= The Summer of the Beautiful White Horse =

Short Story by William Saroyan

"The Summer of the Beautiful White Horse" is a short story by William Saroyan, first published in 1940. It appears in the collection My Name is Aram. It tells the story of two boys, Aram and Mourad, who belong to a very poor fictional tribe called the Garoghlanian tribe.

==Plot summary==
“The Summer of the Beautiful White Horse” is narrated by a nine-year-old Armenian boy named Aram, a member of the Garoghlanian tribe, living among the lush fruit orchards and vineyards of the San Joaquin Valley in California. One morning Aram is awakened at four in the morning by his thirteen-year-old cousin Mourad, who is said to be the 'crazy streak' in their tribe by everyone except Aram, and has a way with animals. Aram is astonished to see that Mourad is sitting on a beautiful white horse. Aram had always wanted to ride a white horse, but his family is too poor to afford one. However, despite being poor, the Garoghlanian tribe is noted for its honesty and trust, as a result, it is unthinkable that Mourad would have stolen the horse. Aram felt that his cousin couldn't have stolen the horse and that 'stealing a horse for a ride was not the same thing as stealing something else, such as money'.

Mourad's crazy behaviour was considered to be of natural descent from their uncle Khosrove, even though his father, Zorab, was a practical man. Uncle Khosrove was an enormous man who was always furious, impatient, and irritable. He would roar for everyone to stop talking and say It is no harm, pay no attention to it. In fact, one day, when his son came and told them that their house was on fire, Khosrove silenced him by roaring "Enough. It is no harm".
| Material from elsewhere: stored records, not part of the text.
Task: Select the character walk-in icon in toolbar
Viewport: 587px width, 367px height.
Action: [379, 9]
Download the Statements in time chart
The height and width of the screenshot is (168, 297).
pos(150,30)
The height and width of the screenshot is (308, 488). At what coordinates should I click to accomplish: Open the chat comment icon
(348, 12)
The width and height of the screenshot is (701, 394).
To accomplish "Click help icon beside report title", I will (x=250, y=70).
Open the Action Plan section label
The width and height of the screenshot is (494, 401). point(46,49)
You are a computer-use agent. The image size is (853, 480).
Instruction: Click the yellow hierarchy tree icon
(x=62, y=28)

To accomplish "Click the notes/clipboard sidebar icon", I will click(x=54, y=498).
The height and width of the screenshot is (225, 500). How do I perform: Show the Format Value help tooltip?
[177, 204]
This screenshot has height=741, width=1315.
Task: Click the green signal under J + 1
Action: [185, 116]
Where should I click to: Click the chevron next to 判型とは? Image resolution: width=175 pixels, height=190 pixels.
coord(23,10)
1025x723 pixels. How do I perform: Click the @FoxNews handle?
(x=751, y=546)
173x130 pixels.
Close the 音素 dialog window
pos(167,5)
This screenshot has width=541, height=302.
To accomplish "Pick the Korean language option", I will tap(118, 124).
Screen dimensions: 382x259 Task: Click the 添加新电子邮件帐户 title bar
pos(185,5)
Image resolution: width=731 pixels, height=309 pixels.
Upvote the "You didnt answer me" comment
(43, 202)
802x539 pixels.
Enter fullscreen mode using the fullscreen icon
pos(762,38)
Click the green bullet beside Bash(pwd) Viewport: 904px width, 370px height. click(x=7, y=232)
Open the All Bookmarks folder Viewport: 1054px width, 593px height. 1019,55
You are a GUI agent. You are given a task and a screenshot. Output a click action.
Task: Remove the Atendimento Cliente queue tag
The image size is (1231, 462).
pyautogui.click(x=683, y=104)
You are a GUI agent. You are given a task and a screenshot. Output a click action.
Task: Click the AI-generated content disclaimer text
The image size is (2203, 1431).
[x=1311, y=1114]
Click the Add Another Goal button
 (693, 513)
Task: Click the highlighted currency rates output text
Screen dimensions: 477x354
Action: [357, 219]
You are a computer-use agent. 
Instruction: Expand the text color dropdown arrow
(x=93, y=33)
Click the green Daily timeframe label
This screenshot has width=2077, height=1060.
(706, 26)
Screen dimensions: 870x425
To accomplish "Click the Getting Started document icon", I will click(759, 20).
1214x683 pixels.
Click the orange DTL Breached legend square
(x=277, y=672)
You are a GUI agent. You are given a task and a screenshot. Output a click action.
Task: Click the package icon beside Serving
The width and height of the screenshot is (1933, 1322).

Aram was invited to ride on the horse with Mourad. The idea of Mourad stealing the horse drained away from Aram's mind when he felt that it wouldn't become stealing unless they offer to sell the horse. They enjoyed rides on the horse for a few hours.

After a short time of riding, Mourad wanted to ride alone on the horse. Aram had the same longing, but when he sat on the horse and kicked its muscles it reared and snorted and raced forward towards the vineyard of Dikran Halabian, eventually dropping Aram off its back. After half an hour they found the horse and hid it in the barn of a deserted vineyard of a farmer named Fetvajian which had once been his pride.

That afternoon, an Assyrian farmer named John Byro—a friend of the Garoghlanians—came to Aram's house. He reported to Aram's mother that his white horse which had been stolen a month ago was still missing. Hearing this, Aram concludes that, Mourad must have had the horse for a long time. Khosrove, who was at Aram's house when Byro came, shouted -“it's no harm" to such an extent that Byro was forced to leave to avoid responding.

Aram ran to Mourad to inform him about Byro's arrival. Aram also pleads with Mourad not to return the horse until he could learn to ride. Mourad disagrees saying that Aram would take at least a year to learn, but promises he would keep it for six months at most. This became a routine. Mourad came daily to pick Aram to ride, and Aram continuously fell off the horse's back after every attempt. Two weeks later, when they were going to take the horse back to its hiding place, they met John Byro on the road. The farmer was extremely surprised. He recognized his horse but refused to believe that the boys had stolen it due to their tribe's fame for being honest and truthful. Later the boys return the horse quietly. That afternoon Byro came to Aram's house to inform that the stolen horse has been returned. He thanks God because the horse has become better tempered and well behaved too. Khosrove responded to him by shouting "Quiet, man, quiet. Your horse has been returned. Pay no attention to it."

==In popular culture==
India's National Council of Educational Research and Training included it in the book Snapshots which is part of the syllabus of Central Board of Secondary Education for grade 11.